Those damn grenades, Annais thought to herself, slowly wheezing but breathing nonetheless. Hadn't she told Leo they were a terrible idea? Once again, he didn't listen and now look at what happened.
Oh, she was so going to kill him.
That is, if the dwarf-monkeys, as she'd taken to calling them in her head, didn't get to him first. They were near the ballista when Annais pushed herself up, blinking in confusion at the hawking frame of gorilla-Frank knocked out cold beside her. The dwarf-monkey with the brown fur jumped onto the projectile like it was a skateboard, screeching happily as his red-furred friend shot him high into the sky. With his friend now gone, the second dwarf-monkey danced over to Gleeson, smacking him once on each cheek for good measure, before backflipping over the side of the ship with Leo's precious tool belt slung over one shoulder.
Going out in a blaze of glory was one hell of an understatement.
Annais still had the delirious urge to laugh.

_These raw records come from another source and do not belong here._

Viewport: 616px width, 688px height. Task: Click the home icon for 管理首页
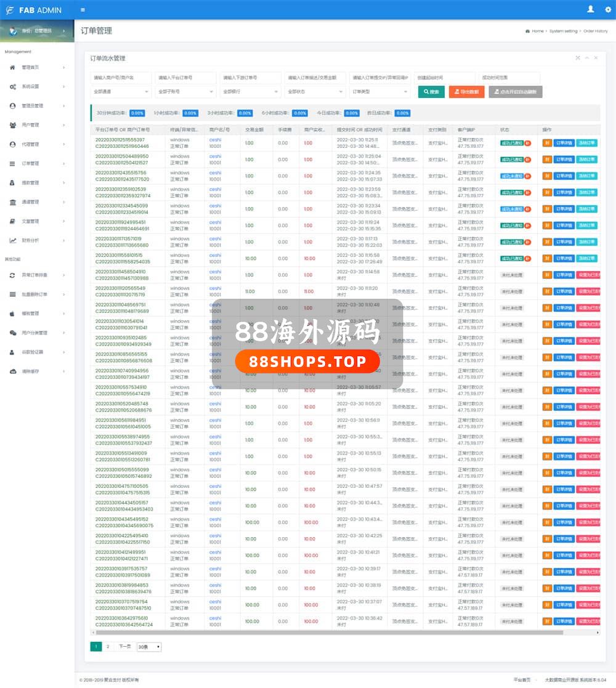pyautogui.click(x=12, y=68)
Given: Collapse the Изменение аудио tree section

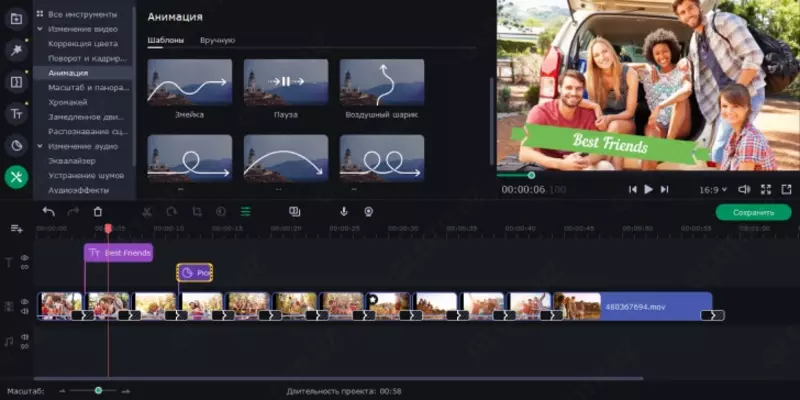Looking at the screenshot, I should click(x=40, y=146).
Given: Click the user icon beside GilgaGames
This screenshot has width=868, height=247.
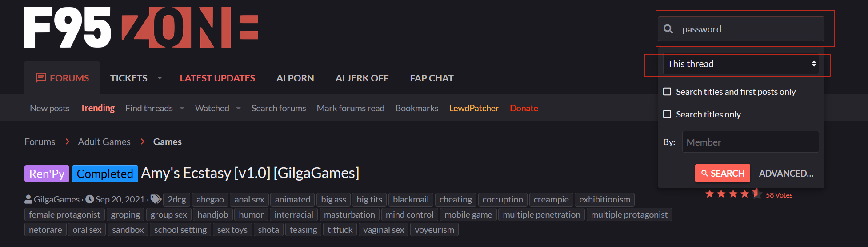Looking at the screenshot, I should 28,199.
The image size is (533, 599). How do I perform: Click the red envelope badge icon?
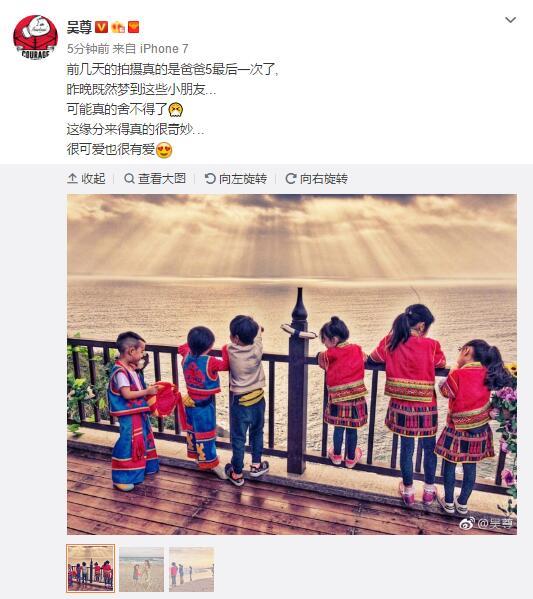click(133, 27)
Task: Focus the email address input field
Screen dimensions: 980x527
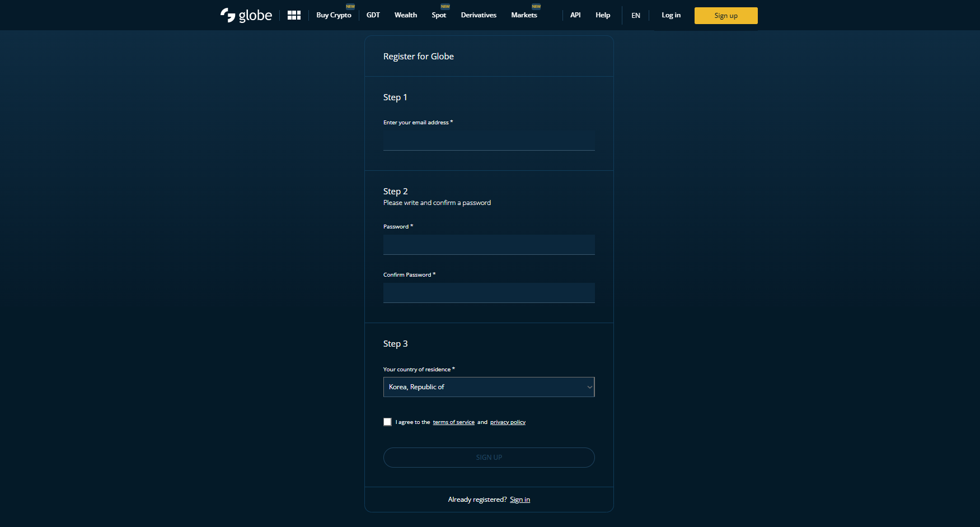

"Piper!" Jason cried, rushing past Annais to where Piper remained tied up at the helm. She seemed relieved that someone had come at last, though she was quick to hurry Jason along with a wide-eyed look to where the dwarf-monkeys had just been standing.
"Don't waste your time on me," she insisted, to which Coach Hedge seemed to agree as he screamed through his own gag. Kill them, Annais managed to make out, to which she just scoffed. "Go after them before it's too late!"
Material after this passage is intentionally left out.